Using Linux auditing to observe program executions and file accesses

Linux systems have a rather nice auditing framework built into the kernel. This framework consists of a kernel component that inspects and filters events and a userland daemon (auditd) that takes the events and archives them to persistent storage. These audit log events can then be searched and summarized with the ausearch and aureport utilities. The following ausearch command will dump all audit records for UID 7005:

$ ausearch --uid-all 7005 | head -4
time->Thu Oct 20 15:01:49 2016
type=PROCTITLE msg=audit(1476990109.442:153031): proctitle="-bash"
type=SYSCALL msg=audit(1476990109.442:153031): arch=c000003e syscall=1 success=yes exit=1024 a0=1 a1=55b32ff2fe40 a2=400 a3=6553726567616e61 items=0 ppid=18901 pid=19071 auid=7005 uid=7005 gid=7005 euid=7005 suid=7005 fsuid=7005 egid=7005 sgid=7005 fsgid=7005 tty=pts9 ses=6031 comm="ps" exe="/usr/bin/ps" key=(null)

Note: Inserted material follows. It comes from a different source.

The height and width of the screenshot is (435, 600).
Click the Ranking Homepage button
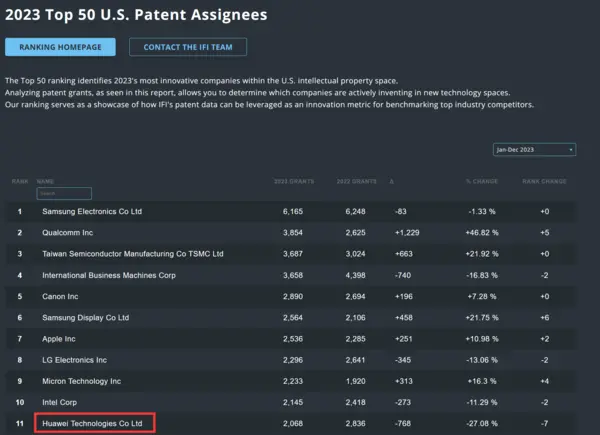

Each audit event contains the type of event (system call executed, file read, etc.) as well as a bunch of user and system context. To control the types of events that get audited you can create an audit.rules file in /etc/audit/rules.d. This file can contain control rules, file system rules and system call rules. Control rules are used to control the behavior of the audit subsystem (e.g., what to do when the disk fills up, how many audit buffers to allocate, etc.). File system rules allow you to audit when files or directories are accessed and system call rules allow you to audit system calls (full list in /usr/include/asm/unistd_64.h).

To illustrate how useful auditing is lets say you are tasked with figuring out what a black box application does. Furthermore, lets assume this application runs as the user fmep with the UID 7005. To log EVERY system call generated by processes with UID 7005 we can add the following audit rule (**WARNING** DO NOT ENABLE THIS ON PRODUCTION SYSTEMS WITHOUT PROPER TESTING ***END WARNING***):

$ auditctl -a always,exit -S all -F auid=7005

The “-a” option tells auditd to append the rule to the chain, “always,exit” audits system call events at exit, “-S all” audits all system calls and the “-F auid=7005” filters events where the loginuid is set to 7005 (more info on AUID is available here). To verify the rule was added we can run auditctl with the “-l” option:

$ auditctl -l
-a always,exit -S all -F auid=7005

Once the rules are activated you will start seeing events similar to the following in /var/log/audit/audit.log:

type=SYSCALL msg=audit(1476990167.749:160759): arch=c000003e syscall=14 success=yes exit=0 a0=2 a1=7ffe53ea8fc0 a2=0 a3=8 items=0 ppid=18884 pid=18900 auid=7005 uid=7005 gid=7005 euid=7005 suid=7005 fsuid=7005 egid=7005 sgid=7005 fsgid=7005 tty=(none) ses=6031 comm=”sshd” exe=”/usr/sbin/sshd” key=(null)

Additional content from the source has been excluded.